Veja, por favor, o que diz esse artigo:

“Os programas para emissão de televisão, inclusive ‘trailers’, têm a seguinte classificação, sendo-lhes terminantemente vedada a exibição em horário diverso do permitido:” (o grifo é meu).  E, no texto da portaria de 2000, seguem-se os horários em que os programas devem ser veiculados, de acordo com a faixa etária em que foram classificados. Ou seja, um processo totalmente impositivo e nada indicativo. Na verdade, uma censura.

3. Que sejam monitorados os telejornais, entre outras medidas que atingem o direito de decisão do cidadão, a liberdade de imprensa e a liberdade de expressão.

4. Que a chamada auto-classificação tem que ser igualmente submetida ao Ministério da Justiça, que pode ou não aceitá-la, previamente à exibição da obra (logo, não é auto-classificação...).

5. Que poderá haver reclassificação cautelar de obras originalmente classificadas para uma faixa etária (e horário), sem que seja permitido à emissora se defender adequadamente, o que representa violação do Princípio constitucional da Ampla Defesa, além de importar em ameaça constante para as emissoras, que ficarão sujeitas a pressões do Estado, sob pena de terem sua grade de programação inviabilizada por uma abrupta mudança de horários autorizados para a exibição dos programas.

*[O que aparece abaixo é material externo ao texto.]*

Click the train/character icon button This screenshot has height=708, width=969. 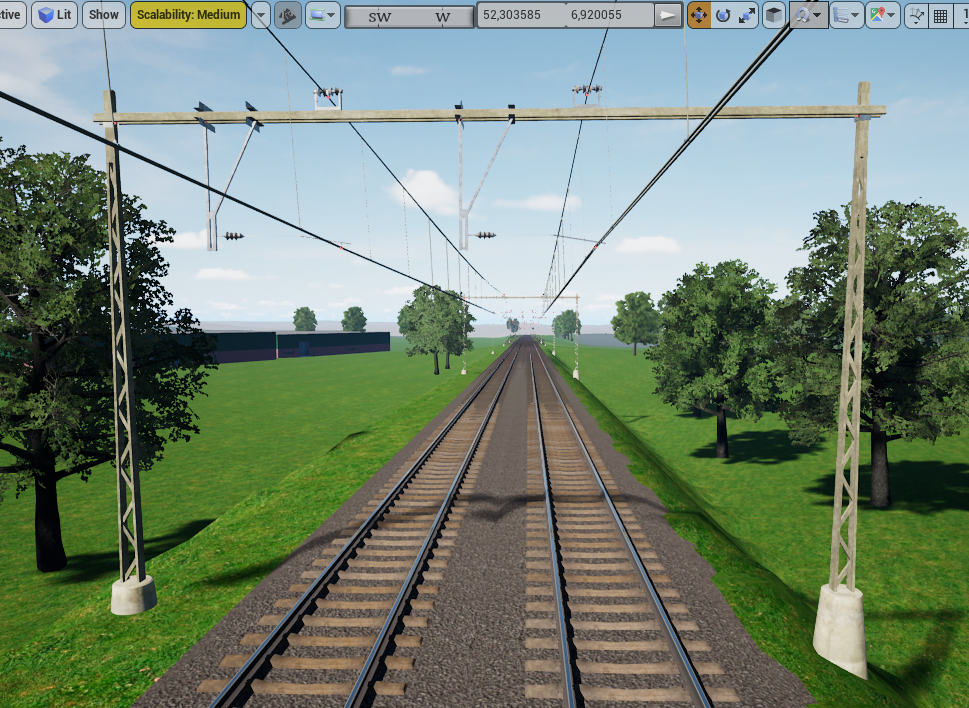tap(288, 15)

A gente sabe que a audiência de um programa e sua capacidade de atrair patrocinadores estão diretamente associados ao horário em que vão ao ar.

Há ainda dezenas de outros aspectos que poderiam ser mencionados e que posso detalhar posteriormente. Aliás, eles foram repassados dia 20 de junho último, em audiência pública, onde, mais uma vez, as emissoras de televisão, representadas pela Abert, artistas e autores, enfrentaram um clima extremamente hostil por parte das entidades que apóiam o governo na implantação desse instrumento.

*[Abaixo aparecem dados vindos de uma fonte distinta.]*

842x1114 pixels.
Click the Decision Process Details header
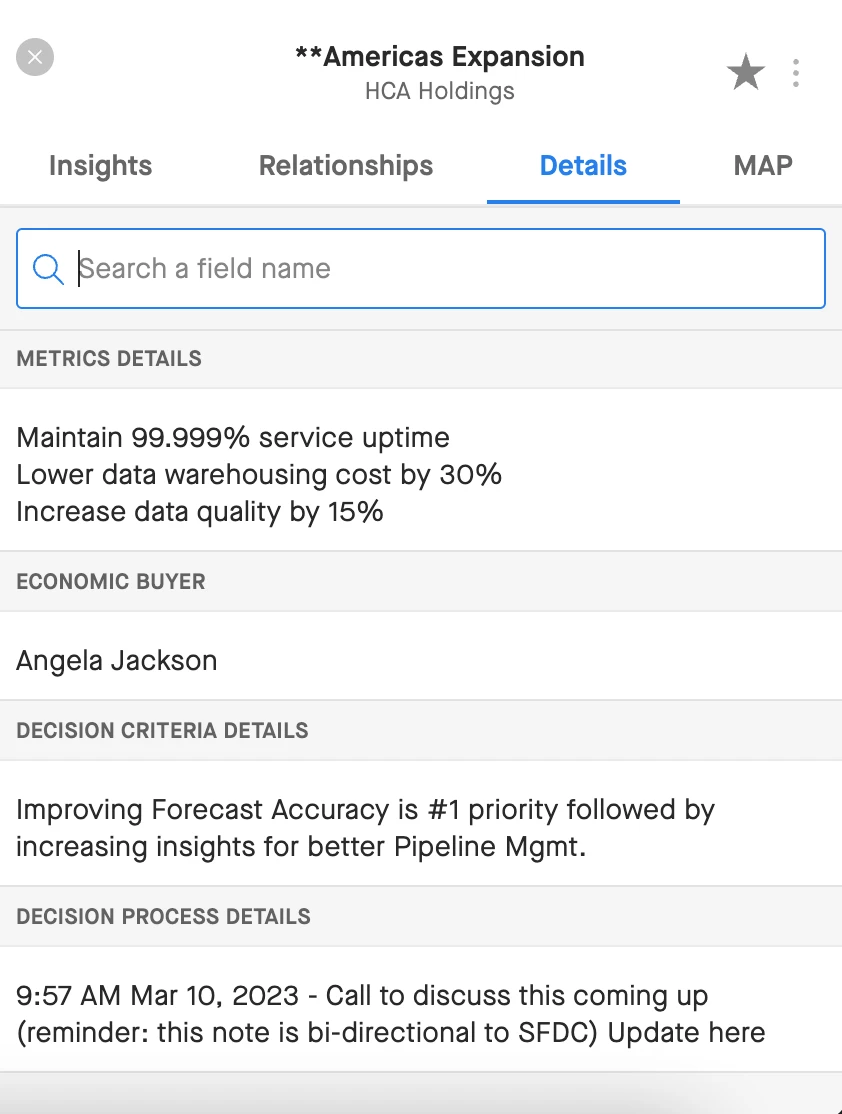[163, 917]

Vale ainda lembrar que um dos documentos de referência dessas instituições é um estudo desenvolvido pela Andi, que foi contratada pelo Ministério da Justiça para a tarefa, em que – pasme – as tvs abertas e as instituições que as representam não foram sequer consultadas, embora sejam parte indissolúvel desse processo, como produtoras e distribuidoras do conteúdo que se pretende classificar. Em outras palavras, as tvs foram excluídas, nem o que defenderam em audiências públicas foi considerado. E esse documento é hoje apresentado como referência para tomada de decisão, exemplo de pluralidade. Não surpreende que o representante da Andi na referida audiência tenha sido o mais veemente na defesa da portaria proposta pela Ministério da Justiça. Que isenção tem uma instituição, como prestadora de serviço para o Ministério da Justiça exatamente nesse tema, para se posicionar dessa forma?

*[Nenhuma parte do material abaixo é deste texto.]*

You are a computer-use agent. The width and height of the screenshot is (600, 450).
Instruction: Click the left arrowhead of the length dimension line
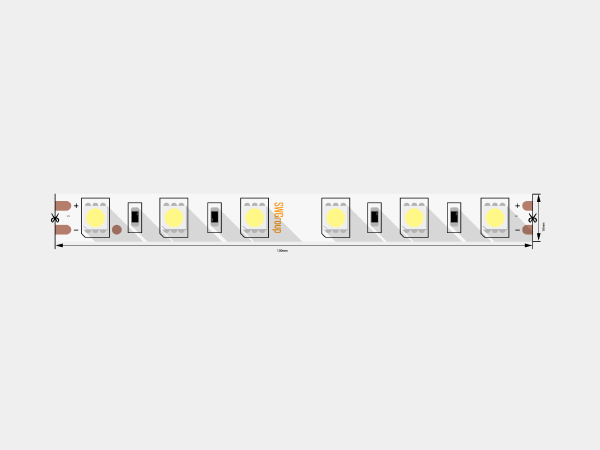click(x=59, y=245)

Por último, não poderia deixar de mencionar o caráter dirigista do Novo Manual da Classificação Indicativa, que é adotado pelo Ministério na classificação das obras exibidas na televisão. Ao invés de se limitar a estabelecer critérios para a produção das informações que serão fornecidas aos pais, o Manual se dedica a “ensinar” aos criadores de que forma os temas polêmicos, como sexo e violência, devem ser abordados nas obras. Submeter pessoas a constrangimentos, por exemplo, é indesejável – o que, por si só, torna toda a dramaturgia mundial indesejável.

Nosso sincero desejo é que o debate possa se dar de forma democrática, plural e no caminho de uma classificação que seja de fato indicativa – como determina a nossa Carta – útil para os pais e em consonância com os preceitos constitucionais.